Using the word "field" as the filter, copy each matching line from the records.

Source data Block Start

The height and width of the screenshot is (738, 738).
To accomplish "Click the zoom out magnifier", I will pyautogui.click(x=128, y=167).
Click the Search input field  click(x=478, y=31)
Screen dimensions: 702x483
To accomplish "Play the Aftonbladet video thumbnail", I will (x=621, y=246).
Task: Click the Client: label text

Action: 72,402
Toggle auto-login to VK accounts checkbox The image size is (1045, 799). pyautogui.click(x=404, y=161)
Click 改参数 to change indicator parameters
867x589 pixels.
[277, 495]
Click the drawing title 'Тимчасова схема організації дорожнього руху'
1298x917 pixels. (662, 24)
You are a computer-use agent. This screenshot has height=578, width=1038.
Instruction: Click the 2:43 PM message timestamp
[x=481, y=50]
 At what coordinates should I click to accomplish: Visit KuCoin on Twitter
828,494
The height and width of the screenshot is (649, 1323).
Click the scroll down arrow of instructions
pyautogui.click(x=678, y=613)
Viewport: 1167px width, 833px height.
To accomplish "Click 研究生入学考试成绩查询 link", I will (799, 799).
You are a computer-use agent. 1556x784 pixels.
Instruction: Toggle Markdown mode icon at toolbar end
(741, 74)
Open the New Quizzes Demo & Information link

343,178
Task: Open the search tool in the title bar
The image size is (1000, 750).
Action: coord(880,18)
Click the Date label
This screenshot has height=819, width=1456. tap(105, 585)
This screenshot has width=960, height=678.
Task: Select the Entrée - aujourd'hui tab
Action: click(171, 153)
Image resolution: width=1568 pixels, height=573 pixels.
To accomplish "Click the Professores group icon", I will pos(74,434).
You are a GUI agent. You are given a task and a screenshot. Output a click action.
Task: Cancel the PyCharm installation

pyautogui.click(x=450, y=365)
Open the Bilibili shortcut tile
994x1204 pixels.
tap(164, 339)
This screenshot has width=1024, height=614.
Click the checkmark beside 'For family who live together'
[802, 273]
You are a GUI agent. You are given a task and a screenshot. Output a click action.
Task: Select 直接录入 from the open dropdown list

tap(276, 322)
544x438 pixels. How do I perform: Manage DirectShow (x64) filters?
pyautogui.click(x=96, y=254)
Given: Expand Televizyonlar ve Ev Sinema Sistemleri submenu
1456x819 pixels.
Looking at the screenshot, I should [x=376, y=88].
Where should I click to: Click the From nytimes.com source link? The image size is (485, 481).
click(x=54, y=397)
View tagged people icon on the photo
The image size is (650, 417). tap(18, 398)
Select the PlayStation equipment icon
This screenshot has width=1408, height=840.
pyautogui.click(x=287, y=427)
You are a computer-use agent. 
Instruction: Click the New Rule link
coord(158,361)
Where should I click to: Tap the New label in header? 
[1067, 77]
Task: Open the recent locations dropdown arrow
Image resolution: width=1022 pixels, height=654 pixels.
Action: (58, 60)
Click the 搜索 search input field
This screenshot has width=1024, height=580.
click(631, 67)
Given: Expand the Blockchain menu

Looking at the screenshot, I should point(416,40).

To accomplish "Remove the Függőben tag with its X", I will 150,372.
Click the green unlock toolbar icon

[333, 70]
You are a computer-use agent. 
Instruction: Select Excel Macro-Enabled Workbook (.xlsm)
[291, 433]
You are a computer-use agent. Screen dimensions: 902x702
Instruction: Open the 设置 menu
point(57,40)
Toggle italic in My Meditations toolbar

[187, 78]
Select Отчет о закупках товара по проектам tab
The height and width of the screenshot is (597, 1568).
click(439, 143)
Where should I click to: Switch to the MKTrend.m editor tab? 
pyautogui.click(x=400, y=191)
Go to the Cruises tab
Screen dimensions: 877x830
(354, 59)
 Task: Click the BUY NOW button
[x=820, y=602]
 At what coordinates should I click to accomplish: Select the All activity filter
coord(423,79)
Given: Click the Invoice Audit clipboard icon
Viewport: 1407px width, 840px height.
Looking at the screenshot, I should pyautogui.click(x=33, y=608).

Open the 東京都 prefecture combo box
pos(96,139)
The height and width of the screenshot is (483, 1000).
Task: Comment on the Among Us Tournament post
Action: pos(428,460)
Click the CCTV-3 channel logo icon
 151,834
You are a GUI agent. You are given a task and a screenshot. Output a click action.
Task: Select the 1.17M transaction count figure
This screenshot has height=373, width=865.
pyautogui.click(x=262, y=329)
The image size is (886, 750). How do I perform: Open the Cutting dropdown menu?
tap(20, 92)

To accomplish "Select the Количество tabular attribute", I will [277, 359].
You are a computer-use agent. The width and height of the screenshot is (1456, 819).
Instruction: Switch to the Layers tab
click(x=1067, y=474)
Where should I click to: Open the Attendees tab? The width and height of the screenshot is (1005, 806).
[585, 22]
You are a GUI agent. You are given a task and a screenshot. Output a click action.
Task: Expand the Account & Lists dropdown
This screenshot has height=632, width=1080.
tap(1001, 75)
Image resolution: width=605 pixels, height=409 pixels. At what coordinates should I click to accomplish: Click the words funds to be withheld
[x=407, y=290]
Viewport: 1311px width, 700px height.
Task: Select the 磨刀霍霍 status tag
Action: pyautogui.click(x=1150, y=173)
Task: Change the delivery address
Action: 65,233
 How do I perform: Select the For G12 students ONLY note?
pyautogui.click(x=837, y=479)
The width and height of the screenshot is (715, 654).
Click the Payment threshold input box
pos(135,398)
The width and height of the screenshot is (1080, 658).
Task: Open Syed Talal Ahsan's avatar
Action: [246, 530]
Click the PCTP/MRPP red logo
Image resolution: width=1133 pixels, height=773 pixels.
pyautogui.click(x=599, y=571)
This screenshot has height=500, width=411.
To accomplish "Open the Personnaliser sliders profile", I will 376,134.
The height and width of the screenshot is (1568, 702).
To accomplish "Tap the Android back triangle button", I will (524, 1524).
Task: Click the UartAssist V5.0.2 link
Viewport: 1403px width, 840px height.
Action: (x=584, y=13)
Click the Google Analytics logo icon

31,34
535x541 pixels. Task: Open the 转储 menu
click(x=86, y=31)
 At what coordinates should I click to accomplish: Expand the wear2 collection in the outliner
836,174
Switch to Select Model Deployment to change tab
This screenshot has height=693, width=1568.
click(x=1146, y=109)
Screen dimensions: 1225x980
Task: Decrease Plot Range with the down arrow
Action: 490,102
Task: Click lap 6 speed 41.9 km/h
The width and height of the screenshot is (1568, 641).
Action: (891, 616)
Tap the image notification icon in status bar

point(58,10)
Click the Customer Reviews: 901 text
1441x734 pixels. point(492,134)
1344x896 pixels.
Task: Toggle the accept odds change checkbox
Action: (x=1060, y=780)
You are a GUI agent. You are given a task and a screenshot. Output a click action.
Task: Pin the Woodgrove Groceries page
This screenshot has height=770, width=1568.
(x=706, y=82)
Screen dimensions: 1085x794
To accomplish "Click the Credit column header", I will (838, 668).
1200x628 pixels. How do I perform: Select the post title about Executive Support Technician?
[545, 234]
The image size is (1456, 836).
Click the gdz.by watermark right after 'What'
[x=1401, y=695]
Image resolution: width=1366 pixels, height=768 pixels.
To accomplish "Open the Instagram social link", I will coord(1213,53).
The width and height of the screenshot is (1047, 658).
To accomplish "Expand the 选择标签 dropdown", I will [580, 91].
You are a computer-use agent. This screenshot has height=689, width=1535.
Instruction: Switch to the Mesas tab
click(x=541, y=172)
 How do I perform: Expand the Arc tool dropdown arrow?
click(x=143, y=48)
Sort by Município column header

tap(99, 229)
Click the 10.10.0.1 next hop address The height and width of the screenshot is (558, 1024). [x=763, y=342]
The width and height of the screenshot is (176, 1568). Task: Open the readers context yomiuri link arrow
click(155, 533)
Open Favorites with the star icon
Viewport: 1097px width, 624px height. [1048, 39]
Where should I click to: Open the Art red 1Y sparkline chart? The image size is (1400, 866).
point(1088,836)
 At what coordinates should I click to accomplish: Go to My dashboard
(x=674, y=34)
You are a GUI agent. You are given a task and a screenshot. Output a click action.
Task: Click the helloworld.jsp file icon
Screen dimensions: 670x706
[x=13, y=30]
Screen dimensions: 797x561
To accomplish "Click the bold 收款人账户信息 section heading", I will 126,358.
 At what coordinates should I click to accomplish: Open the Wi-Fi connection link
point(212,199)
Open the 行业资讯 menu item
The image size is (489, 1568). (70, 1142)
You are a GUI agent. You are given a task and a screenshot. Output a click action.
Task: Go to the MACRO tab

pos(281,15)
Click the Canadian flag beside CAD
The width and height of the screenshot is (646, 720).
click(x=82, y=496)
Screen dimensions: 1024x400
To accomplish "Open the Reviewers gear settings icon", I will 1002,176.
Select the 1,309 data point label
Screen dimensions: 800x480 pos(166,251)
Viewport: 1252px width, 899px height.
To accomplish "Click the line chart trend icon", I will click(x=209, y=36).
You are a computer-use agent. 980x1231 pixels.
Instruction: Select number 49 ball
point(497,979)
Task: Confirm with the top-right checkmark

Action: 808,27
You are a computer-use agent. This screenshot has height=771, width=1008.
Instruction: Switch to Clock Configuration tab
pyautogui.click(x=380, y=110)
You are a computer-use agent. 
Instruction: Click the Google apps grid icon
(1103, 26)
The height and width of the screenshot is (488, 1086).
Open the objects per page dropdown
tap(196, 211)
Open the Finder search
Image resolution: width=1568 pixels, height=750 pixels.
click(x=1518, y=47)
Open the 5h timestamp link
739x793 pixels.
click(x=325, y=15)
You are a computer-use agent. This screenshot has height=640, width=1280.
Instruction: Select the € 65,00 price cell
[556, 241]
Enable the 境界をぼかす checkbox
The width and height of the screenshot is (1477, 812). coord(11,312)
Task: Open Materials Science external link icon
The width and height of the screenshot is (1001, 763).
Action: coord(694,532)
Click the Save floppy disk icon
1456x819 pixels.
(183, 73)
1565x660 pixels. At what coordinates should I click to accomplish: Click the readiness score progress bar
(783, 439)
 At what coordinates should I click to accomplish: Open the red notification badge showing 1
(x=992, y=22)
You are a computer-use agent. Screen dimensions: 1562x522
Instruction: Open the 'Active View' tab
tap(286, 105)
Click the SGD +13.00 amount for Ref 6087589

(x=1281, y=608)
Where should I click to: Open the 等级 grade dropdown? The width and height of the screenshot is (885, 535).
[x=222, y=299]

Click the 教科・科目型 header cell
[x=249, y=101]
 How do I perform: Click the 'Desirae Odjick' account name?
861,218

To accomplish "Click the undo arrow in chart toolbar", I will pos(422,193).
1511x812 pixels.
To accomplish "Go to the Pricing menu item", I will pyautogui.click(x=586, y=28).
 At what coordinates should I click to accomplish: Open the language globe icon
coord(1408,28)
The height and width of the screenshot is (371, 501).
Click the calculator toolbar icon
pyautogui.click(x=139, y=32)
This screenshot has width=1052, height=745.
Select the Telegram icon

Source data Block End

◆ **Written reply**:
Click the Search input field  click(x=478, y=31)
Click the 搜索 search input field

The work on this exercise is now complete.